Source
Il convient donc, pour Bloch de se défier des entreprises de "démythologisation" qui, sous prétexte d'analyse rationnelle, détruisent la portée proprement révolutionnaire de la parole biblique, au grand bénéfice des thuriféraires de l'ordre établi. C'est précisément parce que la pensée authentique est d'abord remise en cause, mise à jour de l'inadéquation de l'être à son essence, parce que tout dévoilement de la vérité exige de considérer le réel tel qu'il est comme ce qui ne s'est pas encore pleinement réalisé, que "penser c'est dépasser". Le rationalisme plat et les églises instituées ont en partage cette sacralisation de ce qui est : et c'est justement contre cette justification que s'élève la parole hérétique, celle qui tout à la fois dénonce l'ordre établi et les institutions qui ont la charge de sa légitimation. C'est ainsi que Bloch peut énoncer que ce qu'il y a de meilleur dans les religions, c'est qu'elles suscitent des hérésies ; hérésies religieuses, contestataires de toute institutionnalisation du sacré, et par là même de toute sacralisation de l'institué ; mais aussi hérésies athées, qui viennent briser l'autosanctification d'un matérialisme étroit, nécessairement conservatiste, récupérant à son profit l'aura des idoles détruites.

Il convient donc, pour Bloch, de reprendre le projet de Lessing, visant à mettre en relation l'histoire des hommes et l'histoire de la Révélation, mais en prenant appui, cette fois, sur l'histoire des hérésies ; car c'est dans l'insatisfaction constitutive des hérésies que se manifeste et s'exprime la tendance utopique, la tension vers le non-encore-réalisé. C'est dans l'hérésie que s'opère le véritable "travail du négatif" qui, loin de rejeter l'absolu dans une transcendance séparée du monde, le met en oeuvre ici et maintenant, au nom de ce qui est encore à venir tout en étant déjà présent.

Données recueillies
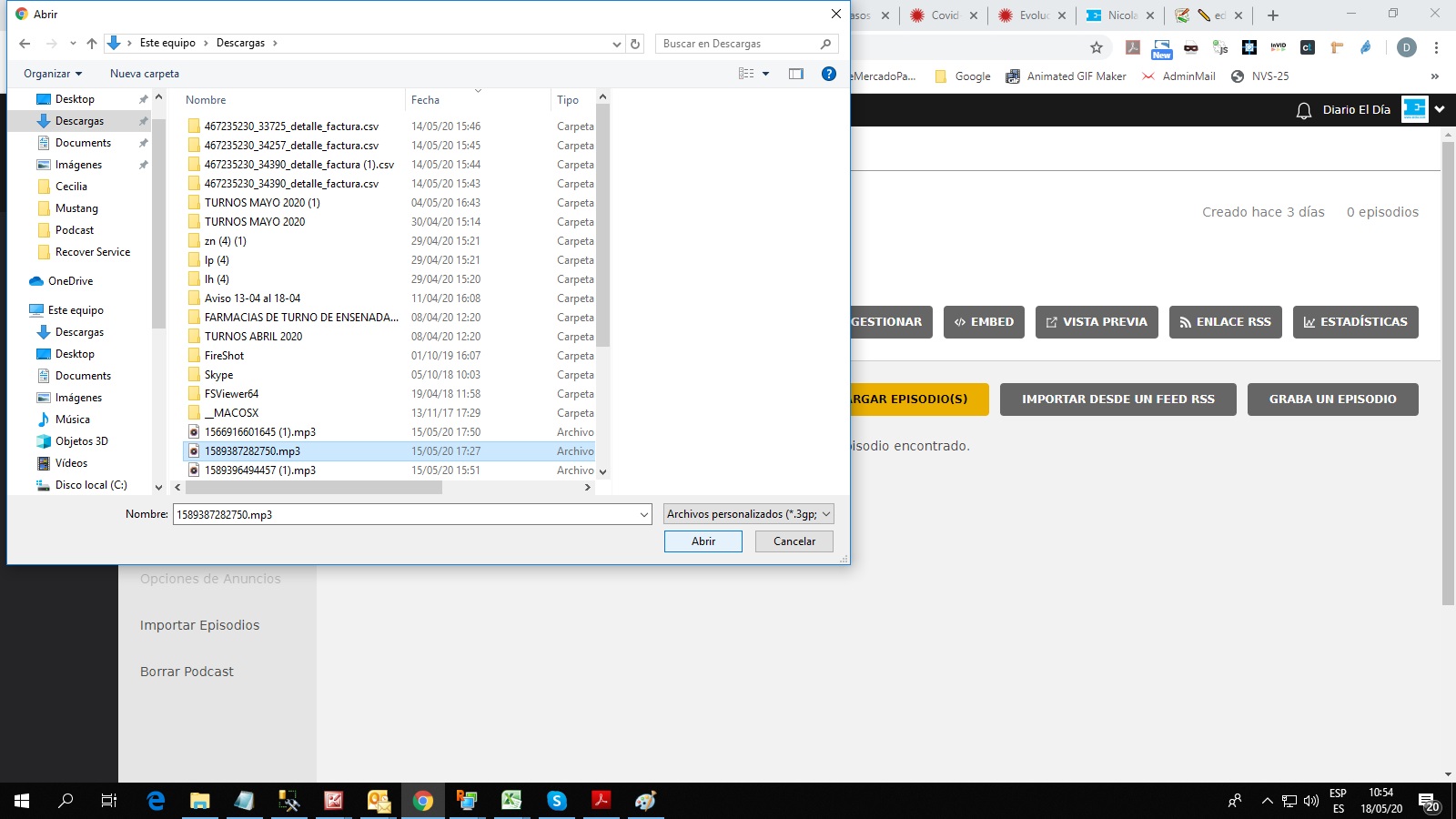This screenshot has width=1456, height=819.
Task: Click the refresh button beside the address bar
Action: (x=635, y=44)
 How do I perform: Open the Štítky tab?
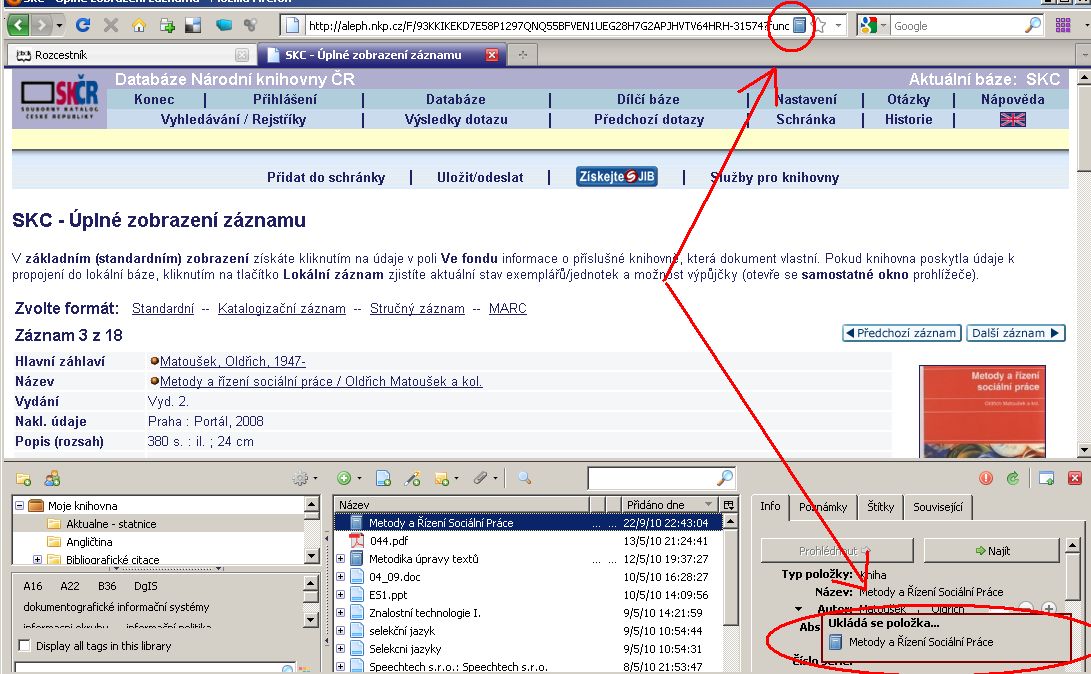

Consigne 1
Restituez mot pour mot le passage de la source sur Bloch allant de « Il convient donc, pour Bloch, de » jusqu'à « étant déjà présent. » inclus.
Consigne 2
D'après la source sur Bloch, qu'est-ce qu'il y a de meilleur dans les religions ?

Réponse attendue 1
Il convient donc, pour Bloch, de reprendre le projet de Lessing, visant à mettre en relation l'histoire des hommes et l'histoire de la Révélation, mais en prenant appui, cette fois, sur l'histoire des hérésies ; car c'est dans l'insatisfaction constitutive des hérésies que se manifeste et s'exprime la tendance utopique, la tension vers le non-encore-réalisé. C'est dans l'hérésie que s'opère le véritable "travail du négatif" qui, loin de rejeter l'absolu dans une transcendance séparée du monde, le met en oeuvre ici et maintenant, au nom de ce qui est encore à venir tout en étant déjà présent.

Réponse attendue 2
C'est qu'elles suscitent des hérésies.